→ **MATERIAL SHOWN**:
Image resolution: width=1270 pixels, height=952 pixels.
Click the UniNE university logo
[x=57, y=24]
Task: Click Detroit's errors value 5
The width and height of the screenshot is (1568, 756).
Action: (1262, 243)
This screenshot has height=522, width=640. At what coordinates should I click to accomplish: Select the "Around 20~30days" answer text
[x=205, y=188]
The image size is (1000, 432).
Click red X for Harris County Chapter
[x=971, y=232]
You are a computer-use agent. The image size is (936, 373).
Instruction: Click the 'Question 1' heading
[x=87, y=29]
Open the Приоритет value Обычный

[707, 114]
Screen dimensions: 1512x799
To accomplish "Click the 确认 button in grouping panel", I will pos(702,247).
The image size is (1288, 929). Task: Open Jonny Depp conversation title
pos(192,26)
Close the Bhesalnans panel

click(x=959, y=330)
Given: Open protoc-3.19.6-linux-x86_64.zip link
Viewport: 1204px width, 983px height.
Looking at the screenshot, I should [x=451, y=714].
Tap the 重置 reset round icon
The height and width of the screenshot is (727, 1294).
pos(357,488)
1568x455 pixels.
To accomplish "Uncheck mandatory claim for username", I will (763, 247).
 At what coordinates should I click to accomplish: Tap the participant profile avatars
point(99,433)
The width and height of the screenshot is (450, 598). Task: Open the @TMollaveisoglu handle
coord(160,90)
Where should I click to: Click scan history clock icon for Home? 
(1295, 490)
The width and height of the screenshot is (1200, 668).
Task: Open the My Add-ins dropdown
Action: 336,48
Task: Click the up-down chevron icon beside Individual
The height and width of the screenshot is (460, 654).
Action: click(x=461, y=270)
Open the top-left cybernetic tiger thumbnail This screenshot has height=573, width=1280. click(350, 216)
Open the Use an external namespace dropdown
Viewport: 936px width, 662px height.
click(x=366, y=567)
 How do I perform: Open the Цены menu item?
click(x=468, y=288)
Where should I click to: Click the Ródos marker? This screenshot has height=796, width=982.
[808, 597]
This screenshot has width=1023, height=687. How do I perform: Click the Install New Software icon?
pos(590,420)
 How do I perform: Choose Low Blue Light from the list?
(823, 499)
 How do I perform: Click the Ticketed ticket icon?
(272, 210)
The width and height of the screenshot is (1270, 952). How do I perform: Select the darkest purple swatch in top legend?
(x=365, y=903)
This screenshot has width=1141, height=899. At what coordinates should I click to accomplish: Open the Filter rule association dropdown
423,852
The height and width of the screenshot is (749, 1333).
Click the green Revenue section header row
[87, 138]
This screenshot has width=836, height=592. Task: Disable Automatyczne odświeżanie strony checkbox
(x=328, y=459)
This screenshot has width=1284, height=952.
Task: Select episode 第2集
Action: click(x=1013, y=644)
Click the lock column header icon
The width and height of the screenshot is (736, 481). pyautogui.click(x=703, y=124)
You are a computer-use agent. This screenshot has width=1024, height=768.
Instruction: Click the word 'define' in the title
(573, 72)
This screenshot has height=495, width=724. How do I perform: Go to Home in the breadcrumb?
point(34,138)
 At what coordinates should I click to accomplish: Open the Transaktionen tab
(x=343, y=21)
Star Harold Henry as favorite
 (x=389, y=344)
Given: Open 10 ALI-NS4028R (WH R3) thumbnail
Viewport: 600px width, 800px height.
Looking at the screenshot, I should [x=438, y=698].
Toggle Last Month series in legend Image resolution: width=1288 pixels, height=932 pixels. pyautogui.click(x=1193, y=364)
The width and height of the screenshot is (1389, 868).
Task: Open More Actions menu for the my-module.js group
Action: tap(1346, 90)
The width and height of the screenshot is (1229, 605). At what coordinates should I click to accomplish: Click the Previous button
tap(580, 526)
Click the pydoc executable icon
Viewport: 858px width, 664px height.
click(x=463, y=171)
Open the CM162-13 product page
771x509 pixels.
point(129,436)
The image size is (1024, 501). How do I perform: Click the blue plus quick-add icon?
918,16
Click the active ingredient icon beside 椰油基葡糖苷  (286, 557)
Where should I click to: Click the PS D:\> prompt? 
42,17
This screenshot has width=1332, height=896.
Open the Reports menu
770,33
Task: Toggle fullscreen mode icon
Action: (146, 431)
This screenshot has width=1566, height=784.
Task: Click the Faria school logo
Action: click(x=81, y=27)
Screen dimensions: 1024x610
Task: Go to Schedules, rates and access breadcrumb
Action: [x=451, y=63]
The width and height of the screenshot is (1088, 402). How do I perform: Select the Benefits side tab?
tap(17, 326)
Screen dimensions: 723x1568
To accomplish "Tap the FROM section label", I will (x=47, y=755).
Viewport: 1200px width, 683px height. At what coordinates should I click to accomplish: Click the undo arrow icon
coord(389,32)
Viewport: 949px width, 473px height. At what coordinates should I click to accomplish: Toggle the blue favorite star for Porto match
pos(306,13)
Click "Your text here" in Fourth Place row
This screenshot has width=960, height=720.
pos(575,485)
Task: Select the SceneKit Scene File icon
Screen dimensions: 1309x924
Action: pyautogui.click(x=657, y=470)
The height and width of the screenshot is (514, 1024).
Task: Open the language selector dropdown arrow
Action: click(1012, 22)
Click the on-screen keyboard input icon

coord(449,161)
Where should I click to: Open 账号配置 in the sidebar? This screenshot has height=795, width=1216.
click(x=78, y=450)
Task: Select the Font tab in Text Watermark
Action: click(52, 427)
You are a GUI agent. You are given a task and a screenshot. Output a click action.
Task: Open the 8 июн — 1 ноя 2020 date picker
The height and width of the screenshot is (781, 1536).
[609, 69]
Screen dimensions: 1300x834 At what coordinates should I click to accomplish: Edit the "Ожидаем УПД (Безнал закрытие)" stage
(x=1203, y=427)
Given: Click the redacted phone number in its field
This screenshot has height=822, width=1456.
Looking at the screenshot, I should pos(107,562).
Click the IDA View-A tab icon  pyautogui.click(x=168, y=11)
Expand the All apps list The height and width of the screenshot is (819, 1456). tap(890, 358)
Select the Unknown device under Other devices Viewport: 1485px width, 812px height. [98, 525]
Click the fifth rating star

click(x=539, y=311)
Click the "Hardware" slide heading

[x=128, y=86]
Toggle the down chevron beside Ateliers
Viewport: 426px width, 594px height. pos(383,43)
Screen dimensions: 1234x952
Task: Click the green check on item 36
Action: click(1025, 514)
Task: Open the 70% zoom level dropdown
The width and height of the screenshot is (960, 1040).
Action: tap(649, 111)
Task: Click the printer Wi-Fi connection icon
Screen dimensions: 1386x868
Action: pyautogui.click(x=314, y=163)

→ **GOAL OF THE EXERCISE**: Put the items into a numbered list, leaving out blank lines, starting with the line that contains "Click the active" and going on through the line that contains "pos(575,485)".

→ **RESPONSE TO THIS EXERCISE**:
1. Click the active ingredient icon beside 椰油基葡糖苷  (286, 557)
2. Where should I click to: Click the PS D:\> prompt? 
3. 42,17
4. This screenshot has width=1332, height=896.
5. Open the Reports menu
6. 770,33
7. Task: Toggle fullscreen mode icon
8. Action: (146, 431)
9. This screenshot has width=1566, height=784.
10. Task: Click the Faria school logo
11. Action: click(x=81, y=27)
12. Screen dimensions: 1024x610
13. Task: Go to Schedules, rates and access breadcrumb
14. Action: [x=451, y=63]
15. The width and height of the screenshot is (1088, 402). How do I perform: Select the Benefits side tab?
16. tap(17, 326)
17. Screen dimensions: 723x1568
18. To accomplish "Tap the FROM section label", I will (x=47, y=755).
19. Viewport: 1200px width, 683px height. At what coordinates should I click to accomplish: Click the undo arrow icon
20. coord(389,32)
21. Viewport: 949px width, 473px height. At what coordinates should I click to accomplish: Toggle the blue favorite star for Porto match
22. pos(306,13)
23. Click "Your text here" in Fourth Place row
24. This screenshot has width=960, height=720.
25. pos(575,485)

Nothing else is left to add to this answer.